Exercise instructions>
Pictures in the listing below are skipped, while the lines from the "Mining (74, 2205)" line through the "[淹水潛勢查詢，輸入地址看住家會不會淹水（3D 災害潛勢地圖）] (24, 2279)" line are returned word for word.

Dataset excerpts>
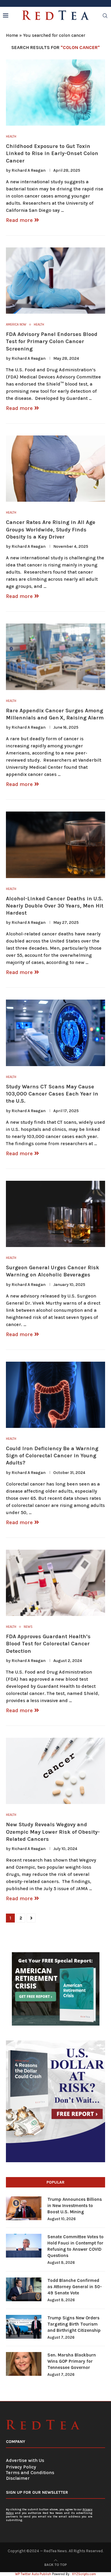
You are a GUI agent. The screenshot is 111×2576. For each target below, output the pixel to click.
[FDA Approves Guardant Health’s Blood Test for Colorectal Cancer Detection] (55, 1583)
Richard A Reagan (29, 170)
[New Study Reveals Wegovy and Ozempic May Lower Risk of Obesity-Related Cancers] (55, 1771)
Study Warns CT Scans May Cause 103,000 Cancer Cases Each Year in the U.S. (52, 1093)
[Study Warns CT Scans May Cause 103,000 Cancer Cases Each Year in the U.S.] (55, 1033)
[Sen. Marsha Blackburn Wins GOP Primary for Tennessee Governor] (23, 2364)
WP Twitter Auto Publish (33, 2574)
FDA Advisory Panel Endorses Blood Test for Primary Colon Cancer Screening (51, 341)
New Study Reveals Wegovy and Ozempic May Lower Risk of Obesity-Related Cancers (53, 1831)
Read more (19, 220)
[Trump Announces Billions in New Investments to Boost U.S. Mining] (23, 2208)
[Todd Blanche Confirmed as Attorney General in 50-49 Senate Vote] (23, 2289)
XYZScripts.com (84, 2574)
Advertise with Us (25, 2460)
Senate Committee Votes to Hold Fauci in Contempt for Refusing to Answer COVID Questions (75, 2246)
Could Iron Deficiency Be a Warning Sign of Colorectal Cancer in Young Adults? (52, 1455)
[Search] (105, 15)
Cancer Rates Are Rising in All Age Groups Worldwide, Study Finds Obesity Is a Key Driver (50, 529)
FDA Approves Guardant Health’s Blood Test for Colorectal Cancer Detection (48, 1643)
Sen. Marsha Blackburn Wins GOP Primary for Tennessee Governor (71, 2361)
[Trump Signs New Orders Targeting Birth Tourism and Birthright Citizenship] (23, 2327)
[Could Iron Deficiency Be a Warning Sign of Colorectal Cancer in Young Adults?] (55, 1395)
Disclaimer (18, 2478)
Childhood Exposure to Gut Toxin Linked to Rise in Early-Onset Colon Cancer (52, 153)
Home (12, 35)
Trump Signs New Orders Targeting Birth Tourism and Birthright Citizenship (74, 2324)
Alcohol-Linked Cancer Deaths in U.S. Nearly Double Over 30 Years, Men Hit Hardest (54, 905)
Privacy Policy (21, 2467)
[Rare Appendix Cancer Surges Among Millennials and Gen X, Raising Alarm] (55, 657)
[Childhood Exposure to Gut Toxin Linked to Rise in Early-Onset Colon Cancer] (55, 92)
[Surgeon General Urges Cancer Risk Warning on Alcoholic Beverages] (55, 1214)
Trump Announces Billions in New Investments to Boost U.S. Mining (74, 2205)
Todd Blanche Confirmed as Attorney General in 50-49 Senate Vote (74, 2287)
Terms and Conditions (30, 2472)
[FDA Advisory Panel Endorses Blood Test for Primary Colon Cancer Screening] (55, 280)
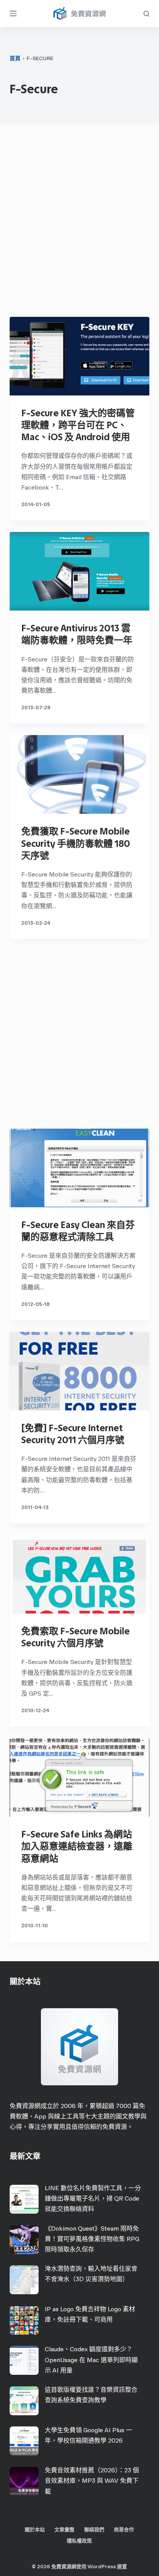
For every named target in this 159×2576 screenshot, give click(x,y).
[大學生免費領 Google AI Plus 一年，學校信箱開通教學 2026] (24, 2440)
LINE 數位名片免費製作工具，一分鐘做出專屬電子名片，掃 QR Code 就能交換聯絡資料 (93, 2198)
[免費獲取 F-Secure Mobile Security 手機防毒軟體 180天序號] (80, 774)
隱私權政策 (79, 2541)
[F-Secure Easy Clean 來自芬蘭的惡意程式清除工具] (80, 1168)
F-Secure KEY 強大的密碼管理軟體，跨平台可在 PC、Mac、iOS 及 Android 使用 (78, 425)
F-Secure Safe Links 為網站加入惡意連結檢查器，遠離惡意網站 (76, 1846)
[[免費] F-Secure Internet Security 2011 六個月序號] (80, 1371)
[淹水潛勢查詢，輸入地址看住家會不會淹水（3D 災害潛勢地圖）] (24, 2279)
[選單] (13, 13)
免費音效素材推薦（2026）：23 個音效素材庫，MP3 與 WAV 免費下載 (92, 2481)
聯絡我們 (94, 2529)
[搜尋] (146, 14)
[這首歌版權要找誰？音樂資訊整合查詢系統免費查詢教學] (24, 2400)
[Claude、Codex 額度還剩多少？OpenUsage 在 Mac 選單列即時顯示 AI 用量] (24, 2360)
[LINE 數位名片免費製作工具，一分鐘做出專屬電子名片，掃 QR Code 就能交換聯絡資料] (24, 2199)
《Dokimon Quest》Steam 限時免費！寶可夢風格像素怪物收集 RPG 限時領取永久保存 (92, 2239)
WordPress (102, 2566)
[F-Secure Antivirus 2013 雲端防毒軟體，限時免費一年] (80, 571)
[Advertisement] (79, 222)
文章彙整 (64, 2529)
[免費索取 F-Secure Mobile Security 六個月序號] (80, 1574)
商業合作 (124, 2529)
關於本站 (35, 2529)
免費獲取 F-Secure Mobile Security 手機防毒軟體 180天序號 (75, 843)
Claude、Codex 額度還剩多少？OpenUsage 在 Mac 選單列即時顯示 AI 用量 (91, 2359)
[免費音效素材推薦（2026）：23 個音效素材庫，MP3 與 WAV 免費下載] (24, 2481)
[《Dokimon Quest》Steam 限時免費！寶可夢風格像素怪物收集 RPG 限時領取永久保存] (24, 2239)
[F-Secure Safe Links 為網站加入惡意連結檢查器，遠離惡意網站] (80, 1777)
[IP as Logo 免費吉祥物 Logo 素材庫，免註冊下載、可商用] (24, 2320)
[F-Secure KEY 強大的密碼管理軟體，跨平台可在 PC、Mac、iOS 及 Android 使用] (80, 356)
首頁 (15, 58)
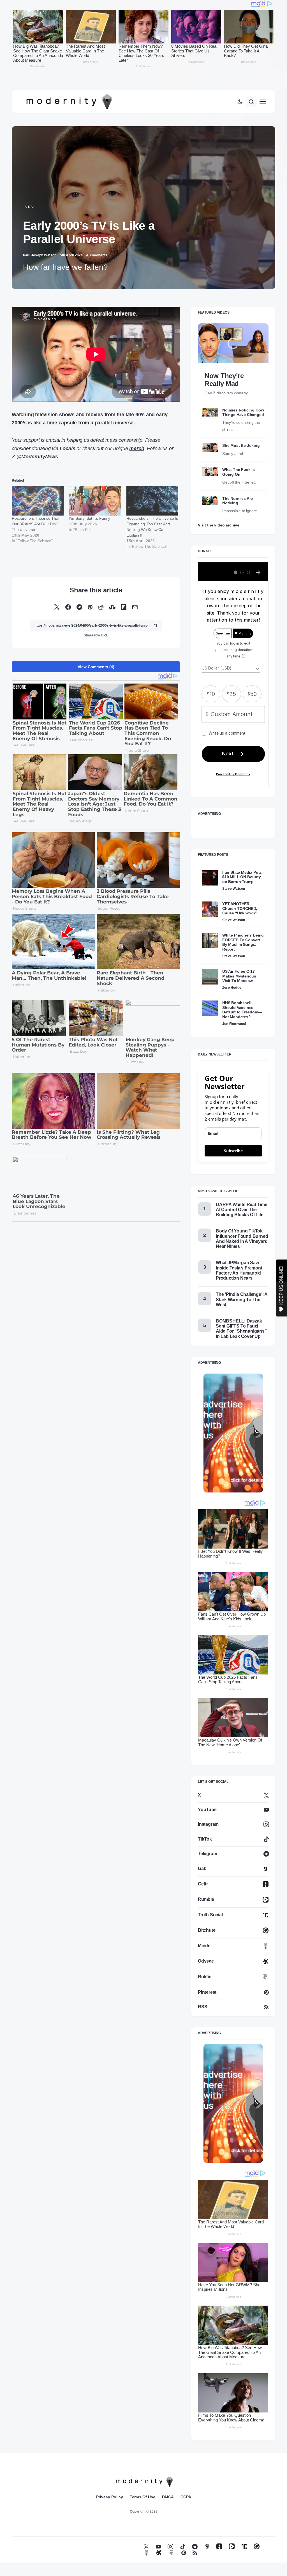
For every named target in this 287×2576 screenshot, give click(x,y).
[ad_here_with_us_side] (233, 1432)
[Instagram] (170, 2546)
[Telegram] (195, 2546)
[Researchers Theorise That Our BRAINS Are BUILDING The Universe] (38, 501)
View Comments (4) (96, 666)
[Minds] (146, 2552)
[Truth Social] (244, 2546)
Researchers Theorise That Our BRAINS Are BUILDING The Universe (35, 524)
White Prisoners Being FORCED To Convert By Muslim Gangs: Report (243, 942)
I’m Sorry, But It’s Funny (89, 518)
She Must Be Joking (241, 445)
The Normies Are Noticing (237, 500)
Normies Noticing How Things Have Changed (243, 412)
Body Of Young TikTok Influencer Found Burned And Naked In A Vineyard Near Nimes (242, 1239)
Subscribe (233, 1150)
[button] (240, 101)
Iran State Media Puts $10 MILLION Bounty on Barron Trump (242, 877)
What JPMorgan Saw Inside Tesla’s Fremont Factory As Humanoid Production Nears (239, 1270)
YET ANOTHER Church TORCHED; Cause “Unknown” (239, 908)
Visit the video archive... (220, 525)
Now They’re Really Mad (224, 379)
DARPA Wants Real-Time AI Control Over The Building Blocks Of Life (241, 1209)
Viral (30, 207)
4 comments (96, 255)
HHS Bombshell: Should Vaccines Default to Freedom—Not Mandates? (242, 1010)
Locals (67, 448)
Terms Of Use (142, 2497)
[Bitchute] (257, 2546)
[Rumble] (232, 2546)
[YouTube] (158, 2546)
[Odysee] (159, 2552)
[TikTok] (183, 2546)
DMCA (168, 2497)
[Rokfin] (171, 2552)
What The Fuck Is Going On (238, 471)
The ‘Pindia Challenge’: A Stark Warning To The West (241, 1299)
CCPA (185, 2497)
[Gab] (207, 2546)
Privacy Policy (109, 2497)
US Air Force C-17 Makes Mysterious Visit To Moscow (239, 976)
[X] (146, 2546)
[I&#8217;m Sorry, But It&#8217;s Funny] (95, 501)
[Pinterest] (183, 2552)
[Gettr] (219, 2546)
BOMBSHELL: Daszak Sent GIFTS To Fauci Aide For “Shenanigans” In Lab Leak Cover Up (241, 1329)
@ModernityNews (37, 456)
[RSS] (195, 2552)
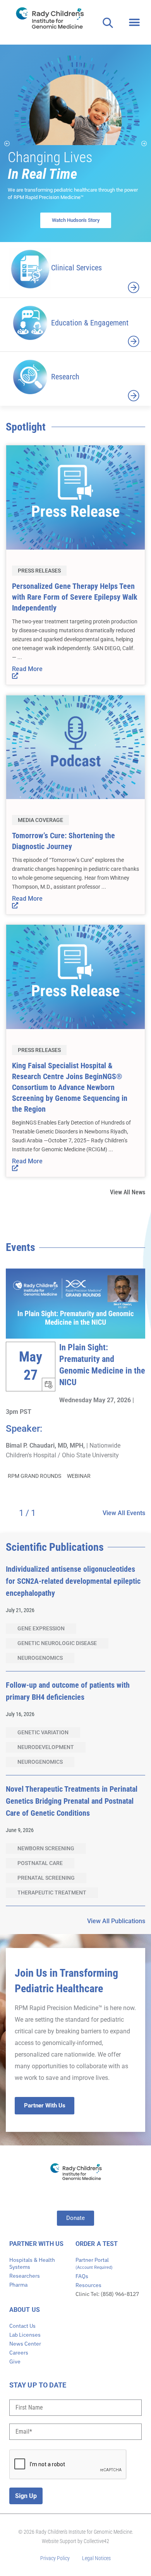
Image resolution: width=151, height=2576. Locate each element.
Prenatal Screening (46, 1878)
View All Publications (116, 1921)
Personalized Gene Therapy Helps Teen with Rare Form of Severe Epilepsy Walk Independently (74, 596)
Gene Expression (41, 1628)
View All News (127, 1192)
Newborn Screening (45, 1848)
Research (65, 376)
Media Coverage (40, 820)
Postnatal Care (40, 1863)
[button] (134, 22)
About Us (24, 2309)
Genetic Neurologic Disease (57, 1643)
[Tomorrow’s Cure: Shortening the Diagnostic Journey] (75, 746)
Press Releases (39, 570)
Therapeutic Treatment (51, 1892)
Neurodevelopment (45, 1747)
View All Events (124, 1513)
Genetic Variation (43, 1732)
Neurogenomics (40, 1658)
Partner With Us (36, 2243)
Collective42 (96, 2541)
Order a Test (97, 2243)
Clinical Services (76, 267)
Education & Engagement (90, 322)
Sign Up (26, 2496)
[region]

Result of the task>
Trump Announces Billions in New Investments to Boost U.S. Mining (74, 2205)
Todd Blanche Confirmed as Attorney General in 50-49 Senate Vote (74, 2287)
Terms and Conditions (30, 2472)
[FDA Advisory Panel Endorses Blood Test for Primary Colon Cancer Screening] (55, 280)
For every named target in this 159×2576 screenshot, give click(x,y).
[大學生免費領 Google AI Plus 一年，學校信箱開通教學 2026] (24, 2440)
LINE 數位名片免費製作工具，一分鐘做出專屬電子名片，掃 QR Code 就能交換聯絡資料 (93, 2198)
[免費獲取 F-Secure Mobile Security 手機防毒軟體 180天序號] (80, 774)
隱私權政策 (79, 2541)
[F-Secure Easy Clean 來自芬蘭的惡意程式清除工具] (80, 1168)
F-Secure KEY 強大的密碼管理軟體，跨平台可在 PC、Mac、iOS 及 Android 使用 (78, 425)
F-Secure Safe Links 為網站加入惡意連結檢查器，遠離惡意網站 (76, 1846)
[[免費] F-Secure Internet Security 2011 六個月序號] (80, 1371)
[淹水潛勢查詢，輸入地址看住家會不會淹水（3D 災害潛勢地圖）] (24, 2279)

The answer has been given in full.